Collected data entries
- Opening Delimiter -
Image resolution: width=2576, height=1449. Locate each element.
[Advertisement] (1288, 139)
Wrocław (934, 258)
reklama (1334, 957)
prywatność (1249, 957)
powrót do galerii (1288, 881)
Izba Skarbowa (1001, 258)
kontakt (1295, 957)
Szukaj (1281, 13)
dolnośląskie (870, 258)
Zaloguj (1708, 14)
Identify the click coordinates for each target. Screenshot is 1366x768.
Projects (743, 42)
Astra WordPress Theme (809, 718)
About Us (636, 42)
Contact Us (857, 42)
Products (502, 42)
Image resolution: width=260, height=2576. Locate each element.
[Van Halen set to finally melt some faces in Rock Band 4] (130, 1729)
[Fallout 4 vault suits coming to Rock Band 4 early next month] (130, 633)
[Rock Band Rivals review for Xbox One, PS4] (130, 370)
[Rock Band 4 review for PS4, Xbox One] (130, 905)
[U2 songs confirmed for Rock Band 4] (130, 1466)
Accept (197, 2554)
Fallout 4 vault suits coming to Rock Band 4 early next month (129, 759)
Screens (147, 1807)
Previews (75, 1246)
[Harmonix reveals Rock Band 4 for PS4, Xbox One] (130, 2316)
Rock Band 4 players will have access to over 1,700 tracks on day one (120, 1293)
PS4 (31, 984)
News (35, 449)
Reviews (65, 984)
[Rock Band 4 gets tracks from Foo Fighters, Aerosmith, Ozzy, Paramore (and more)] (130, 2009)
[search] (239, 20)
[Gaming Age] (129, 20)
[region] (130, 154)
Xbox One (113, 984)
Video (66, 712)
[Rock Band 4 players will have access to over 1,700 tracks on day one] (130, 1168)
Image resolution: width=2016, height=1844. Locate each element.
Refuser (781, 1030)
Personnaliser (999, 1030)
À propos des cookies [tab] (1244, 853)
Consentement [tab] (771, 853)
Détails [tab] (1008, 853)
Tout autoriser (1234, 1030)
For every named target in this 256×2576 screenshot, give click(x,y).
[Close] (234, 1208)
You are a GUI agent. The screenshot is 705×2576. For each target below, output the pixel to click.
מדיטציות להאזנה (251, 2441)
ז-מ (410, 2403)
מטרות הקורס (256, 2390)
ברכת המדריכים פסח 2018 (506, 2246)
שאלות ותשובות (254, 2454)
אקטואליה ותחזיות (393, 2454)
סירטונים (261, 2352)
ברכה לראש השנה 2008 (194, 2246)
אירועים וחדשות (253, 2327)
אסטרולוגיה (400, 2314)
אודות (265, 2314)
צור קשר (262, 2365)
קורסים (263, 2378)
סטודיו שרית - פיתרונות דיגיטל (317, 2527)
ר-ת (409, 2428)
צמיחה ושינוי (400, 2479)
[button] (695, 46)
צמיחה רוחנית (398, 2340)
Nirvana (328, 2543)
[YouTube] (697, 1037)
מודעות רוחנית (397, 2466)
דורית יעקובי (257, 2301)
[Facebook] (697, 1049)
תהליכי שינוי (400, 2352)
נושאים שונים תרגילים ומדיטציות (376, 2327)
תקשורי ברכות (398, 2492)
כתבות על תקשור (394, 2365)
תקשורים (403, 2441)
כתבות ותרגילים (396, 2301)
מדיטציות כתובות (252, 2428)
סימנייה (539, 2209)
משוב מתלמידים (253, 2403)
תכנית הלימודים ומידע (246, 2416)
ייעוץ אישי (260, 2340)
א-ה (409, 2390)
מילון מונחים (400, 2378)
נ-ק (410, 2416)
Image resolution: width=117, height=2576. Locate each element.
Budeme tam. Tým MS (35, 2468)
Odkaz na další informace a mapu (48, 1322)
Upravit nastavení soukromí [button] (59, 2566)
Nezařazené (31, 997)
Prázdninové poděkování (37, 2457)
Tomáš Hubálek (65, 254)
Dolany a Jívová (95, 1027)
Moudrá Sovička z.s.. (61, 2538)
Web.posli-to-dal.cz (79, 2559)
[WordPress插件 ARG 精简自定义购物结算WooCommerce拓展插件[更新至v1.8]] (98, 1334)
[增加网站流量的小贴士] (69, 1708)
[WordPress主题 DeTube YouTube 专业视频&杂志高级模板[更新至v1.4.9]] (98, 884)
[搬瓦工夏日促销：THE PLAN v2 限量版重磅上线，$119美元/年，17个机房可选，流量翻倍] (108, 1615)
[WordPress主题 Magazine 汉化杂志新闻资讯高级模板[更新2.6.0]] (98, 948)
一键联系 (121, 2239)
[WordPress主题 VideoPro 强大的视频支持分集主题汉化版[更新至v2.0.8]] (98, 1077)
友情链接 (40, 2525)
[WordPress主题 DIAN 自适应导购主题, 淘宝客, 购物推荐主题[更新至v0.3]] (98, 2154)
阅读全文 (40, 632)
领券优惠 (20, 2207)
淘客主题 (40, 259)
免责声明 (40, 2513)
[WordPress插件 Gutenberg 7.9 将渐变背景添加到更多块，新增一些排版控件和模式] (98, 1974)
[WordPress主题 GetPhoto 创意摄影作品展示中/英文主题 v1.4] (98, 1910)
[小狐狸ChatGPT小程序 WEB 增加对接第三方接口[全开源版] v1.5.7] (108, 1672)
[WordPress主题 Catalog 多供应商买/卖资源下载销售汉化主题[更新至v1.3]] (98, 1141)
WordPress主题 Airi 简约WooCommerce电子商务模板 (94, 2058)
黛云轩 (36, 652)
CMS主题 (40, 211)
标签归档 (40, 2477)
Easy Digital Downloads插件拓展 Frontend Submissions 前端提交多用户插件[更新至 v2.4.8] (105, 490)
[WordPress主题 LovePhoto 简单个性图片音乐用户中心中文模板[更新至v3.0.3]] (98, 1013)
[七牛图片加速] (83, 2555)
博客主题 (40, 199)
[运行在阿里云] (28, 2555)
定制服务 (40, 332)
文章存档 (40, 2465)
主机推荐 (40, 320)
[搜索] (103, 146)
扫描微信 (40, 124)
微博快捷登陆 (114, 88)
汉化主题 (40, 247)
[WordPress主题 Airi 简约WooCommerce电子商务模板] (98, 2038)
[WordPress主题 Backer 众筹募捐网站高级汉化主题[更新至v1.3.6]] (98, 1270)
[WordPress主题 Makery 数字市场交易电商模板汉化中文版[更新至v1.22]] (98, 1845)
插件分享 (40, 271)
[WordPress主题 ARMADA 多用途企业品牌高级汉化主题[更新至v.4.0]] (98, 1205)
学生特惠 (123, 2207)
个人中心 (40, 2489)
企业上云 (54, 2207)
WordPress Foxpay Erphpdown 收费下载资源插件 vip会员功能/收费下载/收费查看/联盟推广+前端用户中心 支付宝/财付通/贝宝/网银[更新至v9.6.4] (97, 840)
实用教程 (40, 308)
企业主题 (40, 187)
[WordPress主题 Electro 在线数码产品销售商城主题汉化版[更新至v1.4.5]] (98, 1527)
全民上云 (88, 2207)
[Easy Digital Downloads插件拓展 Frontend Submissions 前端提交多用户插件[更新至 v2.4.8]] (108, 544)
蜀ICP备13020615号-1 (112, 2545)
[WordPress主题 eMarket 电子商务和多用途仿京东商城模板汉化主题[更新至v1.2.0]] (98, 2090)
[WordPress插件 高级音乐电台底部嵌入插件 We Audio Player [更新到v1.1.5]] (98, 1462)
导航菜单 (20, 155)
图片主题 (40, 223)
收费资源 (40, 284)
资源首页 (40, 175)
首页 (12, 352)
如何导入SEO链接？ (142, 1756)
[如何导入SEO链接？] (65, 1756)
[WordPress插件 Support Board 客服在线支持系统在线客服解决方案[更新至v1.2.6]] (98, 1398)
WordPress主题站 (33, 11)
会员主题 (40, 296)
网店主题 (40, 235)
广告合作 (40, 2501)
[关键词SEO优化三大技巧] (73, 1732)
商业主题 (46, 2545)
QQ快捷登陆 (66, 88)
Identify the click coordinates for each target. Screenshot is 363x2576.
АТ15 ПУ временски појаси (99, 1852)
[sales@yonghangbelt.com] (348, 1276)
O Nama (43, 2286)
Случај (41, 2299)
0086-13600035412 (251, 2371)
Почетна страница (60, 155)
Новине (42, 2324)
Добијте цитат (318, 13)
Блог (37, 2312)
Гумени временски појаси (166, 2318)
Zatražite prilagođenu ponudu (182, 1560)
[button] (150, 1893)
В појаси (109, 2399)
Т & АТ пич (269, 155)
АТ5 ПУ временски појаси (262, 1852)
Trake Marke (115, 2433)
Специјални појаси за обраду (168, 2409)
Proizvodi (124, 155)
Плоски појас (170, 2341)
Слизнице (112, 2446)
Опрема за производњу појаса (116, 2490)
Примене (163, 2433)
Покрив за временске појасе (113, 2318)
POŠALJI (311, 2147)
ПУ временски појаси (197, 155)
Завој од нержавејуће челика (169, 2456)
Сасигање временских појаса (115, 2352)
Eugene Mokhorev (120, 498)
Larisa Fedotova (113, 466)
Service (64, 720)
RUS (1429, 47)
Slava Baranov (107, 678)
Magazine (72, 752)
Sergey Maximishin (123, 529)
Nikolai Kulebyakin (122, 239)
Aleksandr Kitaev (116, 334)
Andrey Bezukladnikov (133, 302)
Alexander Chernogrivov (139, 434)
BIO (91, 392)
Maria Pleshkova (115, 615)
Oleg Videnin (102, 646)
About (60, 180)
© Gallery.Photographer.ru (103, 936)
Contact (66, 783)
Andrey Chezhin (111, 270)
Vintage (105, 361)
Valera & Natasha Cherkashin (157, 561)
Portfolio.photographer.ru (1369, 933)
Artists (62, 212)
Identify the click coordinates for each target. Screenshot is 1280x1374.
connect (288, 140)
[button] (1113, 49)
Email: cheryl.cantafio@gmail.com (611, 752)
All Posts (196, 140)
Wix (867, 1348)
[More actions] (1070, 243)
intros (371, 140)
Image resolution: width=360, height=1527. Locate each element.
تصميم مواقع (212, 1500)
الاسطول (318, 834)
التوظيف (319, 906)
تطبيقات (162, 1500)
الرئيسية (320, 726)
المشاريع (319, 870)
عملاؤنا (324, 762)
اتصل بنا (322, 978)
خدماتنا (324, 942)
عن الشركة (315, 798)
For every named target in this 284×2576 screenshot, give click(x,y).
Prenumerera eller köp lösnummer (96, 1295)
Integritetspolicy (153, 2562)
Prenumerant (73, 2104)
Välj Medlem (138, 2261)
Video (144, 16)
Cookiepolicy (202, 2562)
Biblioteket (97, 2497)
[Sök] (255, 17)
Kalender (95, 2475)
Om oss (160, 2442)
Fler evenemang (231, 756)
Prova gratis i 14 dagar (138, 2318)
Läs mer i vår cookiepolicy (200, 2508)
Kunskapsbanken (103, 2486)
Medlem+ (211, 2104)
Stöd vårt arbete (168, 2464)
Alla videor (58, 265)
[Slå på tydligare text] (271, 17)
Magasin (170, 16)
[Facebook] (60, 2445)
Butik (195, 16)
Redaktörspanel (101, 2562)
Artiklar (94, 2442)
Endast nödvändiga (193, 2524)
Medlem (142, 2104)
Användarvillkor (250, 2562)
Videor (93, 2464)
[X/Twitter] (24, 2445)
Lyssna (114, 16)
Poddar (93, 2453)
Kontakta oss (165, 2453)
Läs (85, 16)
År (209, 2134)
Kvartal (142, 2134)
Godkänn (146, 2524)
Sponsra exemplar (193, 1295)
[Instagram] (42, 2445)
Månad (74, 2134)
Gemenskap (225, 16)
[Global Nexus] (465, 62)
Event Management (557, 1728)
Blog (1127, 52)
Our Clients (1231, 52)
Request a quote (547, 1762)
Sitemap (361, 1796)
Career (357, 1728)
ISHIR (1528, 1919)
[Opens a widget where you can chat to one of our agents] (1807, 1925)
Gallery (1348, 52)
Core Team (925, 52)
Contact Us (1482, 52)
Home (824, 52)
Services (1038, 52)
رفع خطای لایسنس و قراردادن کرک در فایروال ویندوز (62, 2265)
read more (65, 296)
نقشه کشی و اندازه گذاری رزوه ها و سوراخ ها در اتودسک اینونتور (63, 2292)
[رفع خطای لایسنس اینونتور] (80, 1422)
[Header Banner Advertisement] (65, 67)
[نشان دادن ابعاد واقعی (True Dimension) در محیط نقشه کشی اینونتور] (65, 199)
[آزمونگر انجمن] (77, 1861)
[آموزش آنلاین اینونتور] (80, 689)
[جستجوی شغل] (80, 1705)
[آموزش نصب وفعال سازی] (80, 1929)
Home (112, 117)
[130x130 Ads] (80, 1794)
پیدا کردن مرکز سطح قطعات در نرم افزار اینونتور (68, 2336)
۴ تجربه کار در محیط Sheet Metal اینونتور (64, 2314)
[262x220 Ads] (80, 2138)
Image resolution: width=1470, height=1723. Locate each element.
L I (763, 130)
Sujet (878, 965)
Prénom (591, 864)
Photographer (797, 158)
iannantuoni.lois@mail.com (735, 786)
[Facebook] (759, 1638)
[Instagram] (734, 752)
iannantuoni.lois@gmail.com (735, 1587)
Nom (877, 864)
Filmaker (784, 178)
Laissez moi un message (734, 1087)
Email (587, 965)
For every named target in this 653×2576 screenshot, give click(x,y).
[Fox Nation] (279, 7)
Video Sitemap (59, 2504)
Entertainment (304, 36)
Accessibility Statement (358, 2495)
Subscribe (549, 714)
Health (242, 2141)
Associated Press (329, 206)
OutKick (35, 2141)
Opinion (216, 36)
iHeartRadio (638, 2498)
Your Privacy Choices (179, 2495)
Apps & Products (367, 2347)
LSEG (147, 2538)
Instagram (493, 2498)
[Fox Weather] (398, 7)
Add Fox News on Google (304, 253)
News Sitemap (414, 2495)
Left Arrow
- Closing Delimiter -
* **Brief**:
Look above for the line holding "АТ15 ПУ временски појаси (99, 1852)". Print it and every line after it, exactly, through the line holding "BIO (91, 392)".

* **Result of this exercise**:
АТ15 ПУ временски појаси (99, 1852)
[sales@yonghangbelt.com] (348, 1276)
O Nama (43, 2286)
Случај (41, 2299)
0086-13600035412 (251, 2371)
Почетна страница (60, 155)
Новине (42, 2324)
Добијте цитат (318, 13)
Блог (37, 2312)
Гумени временски појаси (166, 2318)
Zatražite prilagođenu ponudu (182, 1560)
[button] (150, 1893)
В појаси (109, 2399)
Т & АТ пич (269, 155)
АТ5 ПУ временски појаси (262, 1852)
Trake Marke (115, 2433)
Специјални појаси за обраду (168, 2409)
Proizvodi (124, 155)
Плоски појас (170, 2341)
Слизнице (112, 2446)
Опрема за производњу појаса (116, 2490)
Примене (163, 2433)
Покрив за временске појасе (113, 2318)
POŠALJI (311, 2147)
ПУ временски појаси (197, 155)
Завој од нержавејуће челика (169, 2456)
Сасигање временских појаса (115, 2352)
Eugene Mokhorev (120, 498)
Larisa Fedotova (113, 466)
Service (64, 720)
RUS (1429, 47)
Slava Baranov (107, 678)
Magazine (72, 752)
Sergey Maximishin (123, 529)
Nikolai Kulebyakin (122, 239)
Aleksandr Kitaev (116, 334)
Andrey Bezukladnikov (133, 302)
Alexander Chernogrivov (139, 434)
BIO (91, 392)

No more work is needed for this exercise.